First read: Concurrency vs Parallelism – What is the difference?
Concurrency is the separation of tasks to provide interleaved
execution. Parallelism is the simultaneous execution of multiple
pieces of work in order to increase speed. —https://github.com/servo/servo/wiki/Design
Short answer: With threads, the operating system switches running threads preemptively according to its scheduler, which is an algorithm in the operating system kernel. With coroutines, the programmer and programming language determine when to switch coroutines; in other words, tasks are cooperatively multitasked by pausing and resuming functions at set points, typically (but not necessarily) within a single thread.
Long answer: In contrast to threads, which are pre-emptively scheduled by the operating system, coroutine switches are cooperative, meaning the programmer (and possibly the programming language and its runtime) controls when a switch will happen.
In contrast to threads, which are pre-emptive, coroutine switches are
cooperative (programmer controls when a switch will happen). The
kernel is not involved in the coroutine switches.
—http://www.boost.org/doc/libs/1_55_0/libs/coroutine/doc/html/coroutine/overview.html
A language that supports native threads can execute its threads (user threads) onto the operating system’s threads (kernel threads). Every process has at least one kernel thread. Kernel threads are like processes, except that they share memory space in their owning process with all other threads in that process. A process “owns” all its assigned resources, like memory, file handles, sockets, device handles, etc., and these resources are all shared among its kernel threads.
The operating system scheduler is part of the kernel that runs each thread for a certain amount time (on a single processor machine). The scheduler allocates time (timeslicing) to each thread, and if the thread isn’t finished within that time, the scheduler pre-empts it (interrupts it and switches to another thread). Multiple threads can run in parallel on a multi-processor machine, as each thread can be (but doesn’t necessarily have to be) scheduled onto a separate processor.
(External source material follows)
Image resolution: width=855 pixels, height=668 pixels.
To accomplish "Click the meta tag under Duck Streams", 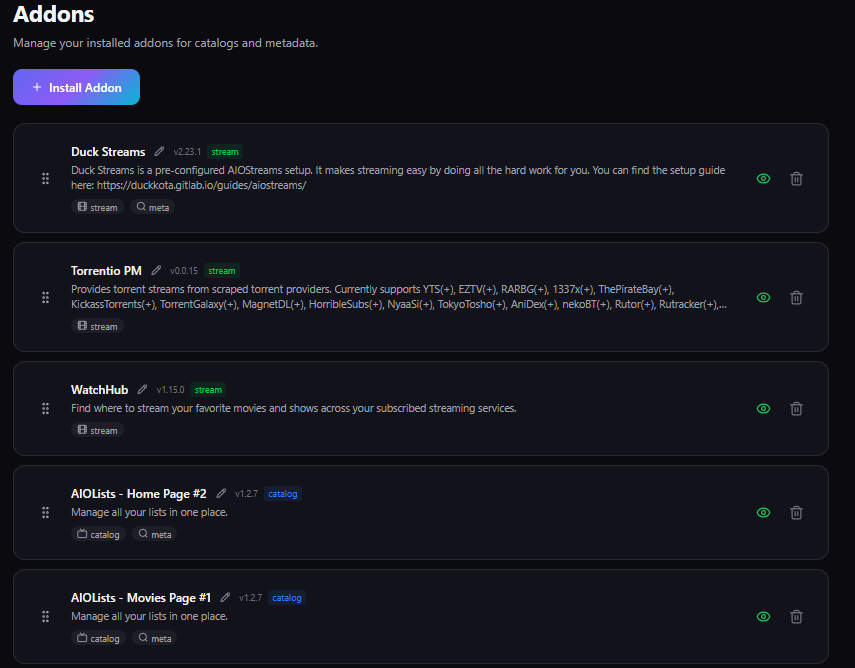I will click(153, 208).
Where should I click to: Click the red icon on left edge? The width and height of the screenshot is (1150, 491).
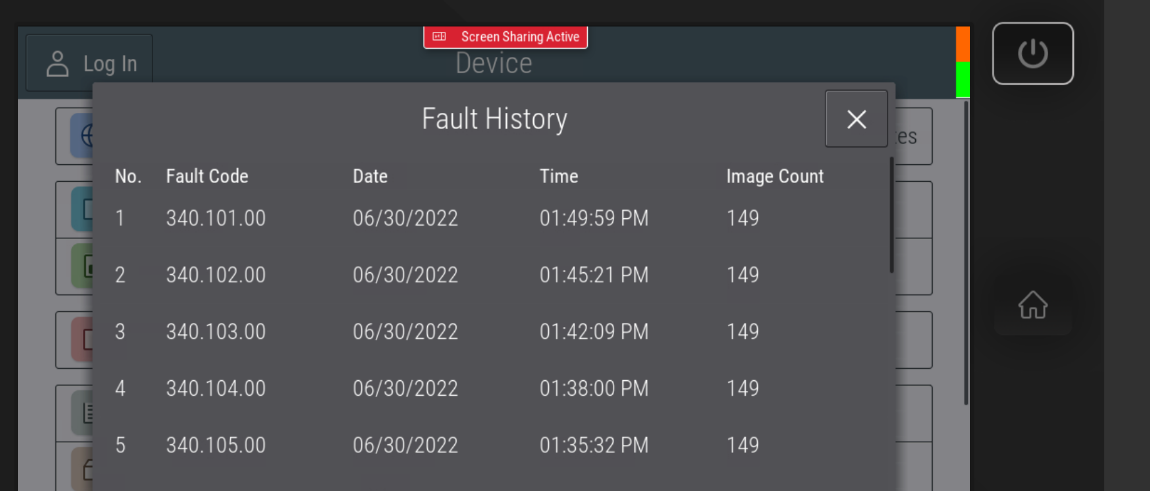point(82,339)
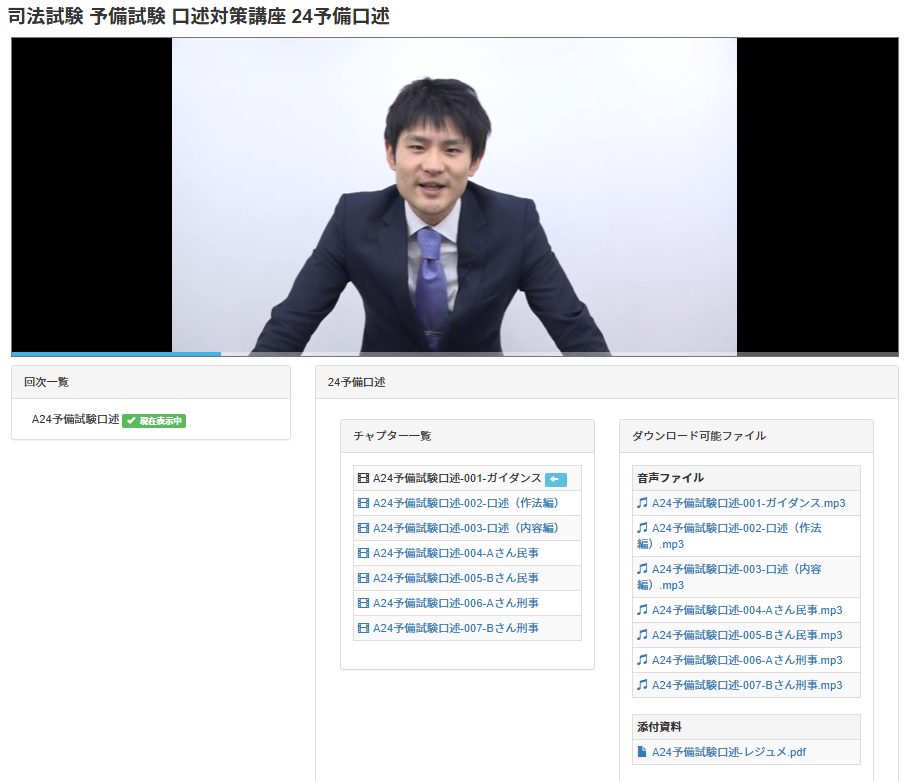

On a single processor machine, threads are timesliced and preempted (switched between) quickly (on Linux the default timeslice is 100ms) which makes them concurrent. However, they can’t be run in parallel (simultaneously), since a single-core processor can only run one thing at a time.
Coroutines and/or generators can be used to implement cooperative functions. Instead of being run on kernel threads and scheduled by the operating system, they run in a single thread until they yield or finish, yielding to other functions as determined by the programmer. Languages with generators, such as Python and ECMAScript 6, can be used to build coroutines. Async/await (seen in C#, Python, ECMAscript 7, Rust) is an abstraction built on top of generator functions that yield futures/promises.
In some contexts, coroutines may refer to stackful functions while generators may refer to stackless functions.
Fibers, lightweight threads, and green threads are other names for coroutines or coroutine-like things. They may sometimes look (typically on purpose) more like operating system threads in the programming language, but they do not run in parallel like real threads and work instead like coroutines. (There may be more specific technical particularities or differences among these concepts depending on the language or implementation.)
For example, Java had “green threads“; these were threads that were scheduled by the Java virtual machine (JVM) instead of natively on the underlying operating system’s kernel threads. These did not run in parallel or take advantage of multiple processors/cores–since that would require a native thread! Since they were not scheduled by the OS, they were more like coroutines than kernel threads. Green threads are what Java used until native threads were introduced into Java 1.2.
Threads consume resources. In the JVM, each thread has its own stack, typically 1MB in size. 64k is the least amount of stack space allowed per thread in the JVM. The thread stack size can be configured on the command line for the JVM. Despite the name, threads are not free, due to their use resources like each thread needing its own stack, thread-local storage (if any), and the cost of thread scheduling/context-switching/CPU cache invalidation. This is part of the reason why coroutines have become popular for performance critical, highly-concurrent applications.
Mac OS will only allow a process to allocate about 2000 threads, and Linux allocates 8MB stack per thread and will only allow as many threads that will fit in physical RAM.
Hence, threads are the heaviest weight (in terms of memory usage and context-switching time), then coroutines, and finally generators are the lightest weight.